**Task 1:** Please rewrite the part of the aliyah interview starting with "Can you introduce" and going on through "Vegan in Jerusalem.", changing "Oxford" to "Cambridge".
**Task 2:** Carry the aliyah interview forward from its last sentence.

**Text block:**
────────────────────────────────────────

Can you introduce yourself in a few words?

I grew up in Roslyn, Long Island, went to Columbia College in New York City where I studied English Literature and where I met my wife Leslie. I then went on to Oxford to get an MA, and back to Columbia where I got my PhD in English Literature. Now I am a professor of English Literature at Bar Ilan University in Israel and live in the Bayit Vegan in Jerusalem.

What is your religious background (if any)?

My background is reform, but always had a very strong Jewish identity, inherited from my grandparents and my parents. I am named after my mother’s grandfather Velvel (Wolf or Zev), and have discovered affinities with him over the past years – he was a Gerer Hasid in a village called Govorovo which was destroyed by the Nazis in 1944.

When and why did you decide to make aliyah?

Our aliyah was not the typical one: we were graduate students, and had recently ‘discovered’ Rabbi Riskin’s synagogue on the Upper West Side in Manhattan, Lincoln Square Synagogue. We decided on the basis of a year’s experience with the Beginner’s Minyan that we wanted some time to study. Fortuitously, I won a Lady Davis Fellowship at the Hebrew University – where I finished my dissertation on the English poet, John Milton. It allowed me to start to find out about my own tradition – and not just the Christian tradition of Milton and his contemporaries. I was one of many Jews in my profession who knew much more about Christianity than Judaism. If we had to plan for aliyah – we never would have made it. It was kind of an accidental aliyah – the Miltonist at Bar Ilan retired just a few years before my arrival, and I got the job In Israel we experience the rewards – and challenges – of living with the Jewish people in the Jewish State.

────────────────────────────────────────

**Data segment:**
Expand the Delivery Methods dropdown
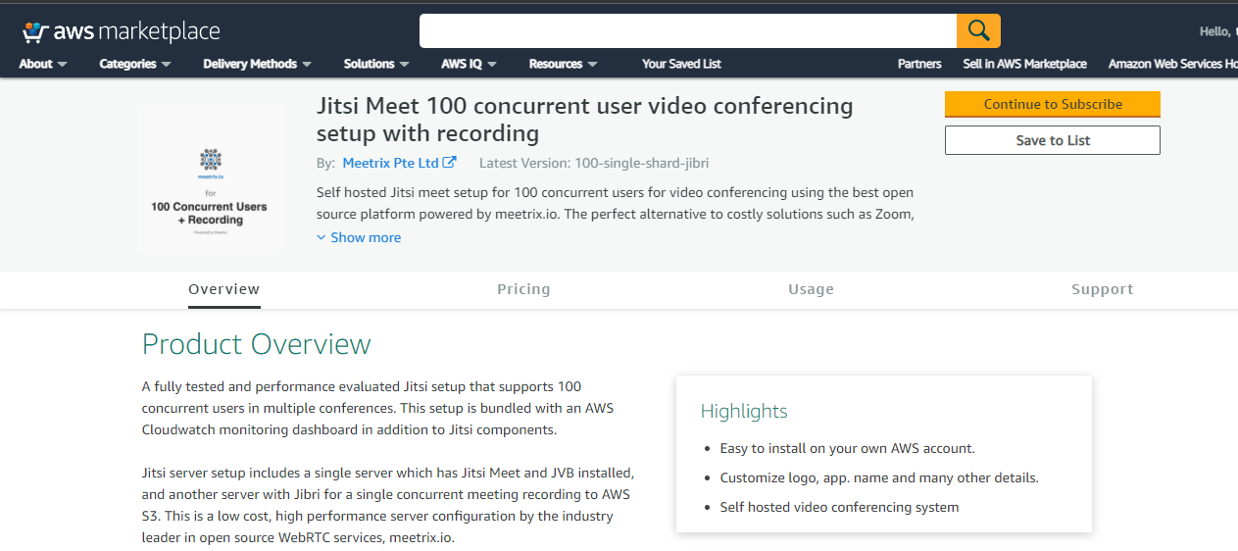Screen dimensions: 1238x551 click(x=257, y=64)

────────────────────────────────────────

**Task response 1:**
Can you introduce yourself in a few words?

I grew up in Roslyn, Long Island, went to Columbia College in New York City where I studied English Literature and where I met my wife Leslie. I then went on to Cambridge to get an MA, and back to Columbia where I got my PhD in English Literature. Now I am a professor of English Literature at Bar Ilan University in Israel and live in the Bayit Vegan in Jerusalem.

**Task response 2:**
When and why did you start blogging?

Blogging was a way, for me, of finding a voice. Academic writing can have its uses – but it tends to be overly scholarly, certainly not accessible to a larger audience. During my graduate studies, I had tried to work out certain problems – thinking about how my life as a scholar of Milton related to my new life of Jewish observance. There are certainly not of people in the humanities who decide to become observant. So I wrote a series of academic articles trying to deal with some of those problems and contradictions. Writing the blog was an attempt to bring some of my earlier scholarly writing down to earth – to make it accessible. In the process, I found a new voice, and a way of expressing perceptions of the world that I already had but didn’t know – thus began the book which is coming out with Continuum in 2011, Open Minded Torah. Of my blog, I would say what the poet T.S. Eliot wrote in Four Quartets: ‘So I find words I never thought to speak.’

To what extent do you feel your blogging activity reflects on the global perception of Israel?

I don’t think my blog has much to do with global perceptions of Israel. But lo b’shmayim hee’ – it’s not in Heaven – small things can sometimes have positive effects as well. I’m hoping that my blog – and the book – will give a more complicated sense of what it means to embrace Jewish life and learning.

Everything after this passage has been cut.